Moby singles chronology
| "Run On" (1999) | "Bodyrock" (1999) | "Why Does My Heart Feel So Bad?" (1999) |

Music video
- "Moby - Bodyrock (Fire Version)" on YouTube

= Bodyrock (song) =

1999 single by Moby

"Bodyrock" is a song by American electronica musician Moby. It was released as the third single from his fifth studio album Play on July 12, 1999. Heavily inspired by hip hop music, the song incorporates vocal samples from "Love Rap" by Spoonie Gee and the Treacherous Three. The single peaked at number 38 on the UK Singles Chart.

==Background and composition==
"Bodyrock" incorporates vocal samples from "Love Rap" by American hip hop artists Spoonie Gee and the Treacherous Three. Moby sampled the song from his first mixtape, "maybe in 1981, off of the Mr. Magic Show on WBLS." The main guitar line on "Bodyrock" was inspired by that of "What We All Want" by British post-punk band Gang of Four. Moby's production also incorporates orchestral elements, and he found it "kind of funny to have an orchestral chorus on what is essentially a hip-hop song." American rapper Nikki D performs additional vocals on the song.

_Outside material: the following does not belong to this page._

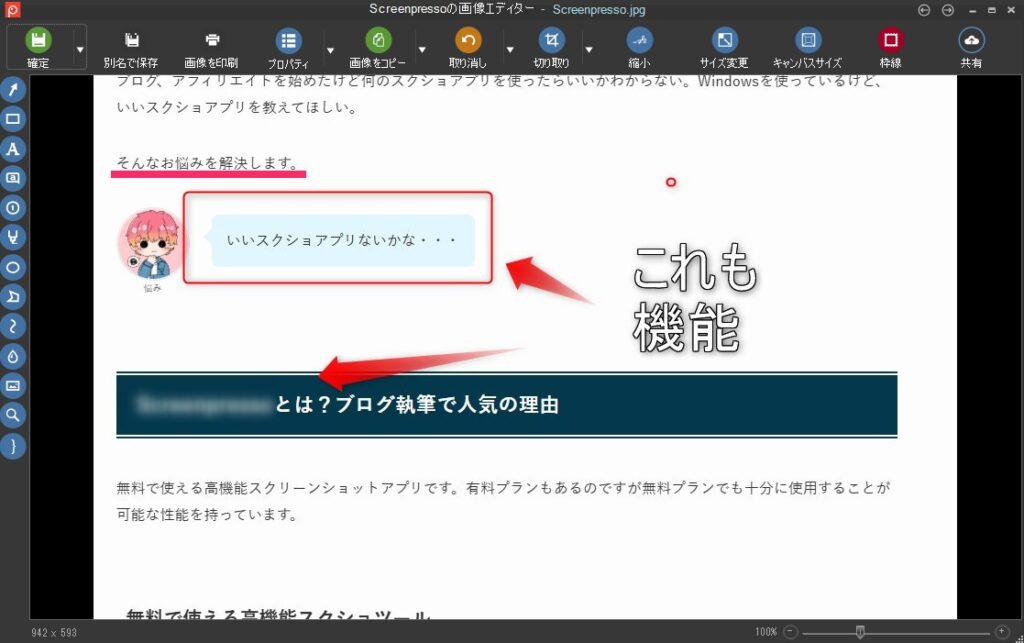Click the 画像を印刷 printer icon
1024x643 pixels.
212,40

In a review of Play, John Bush of AllMusic notes "Bodyrock"'s big beat elements and writes that its "similarities to contemporary dance superstars like Fatboy Slim and Chemical Brothers are just a bit too close for comfort." Moby later recounted that both of his managers tried to convince him not to include the song on the album, as they found it "really tacky" and "thought it sounded like a Fatboy Slim ripoff—which I guess it kind of did," but that he himself liked the song due to the personal significance of the "Love Rap" sample to him.

==Music videos==
Three music videos were produced for "Bodyrock". The version released in the United Kingdom, directed by Fredrik Bond, features a man frenetically dancing in an urban setting while Moby looks on. During the video, Moby acts as an effects man, turning on a wind machine and later a flame bar, accidentally blowing up a nearby car. An alternate second cut was later released, featuring audition footage of dancers supposedly auditioning for the video; the video can be seen two ways: one with only the dancers, and one intercutting to Moby.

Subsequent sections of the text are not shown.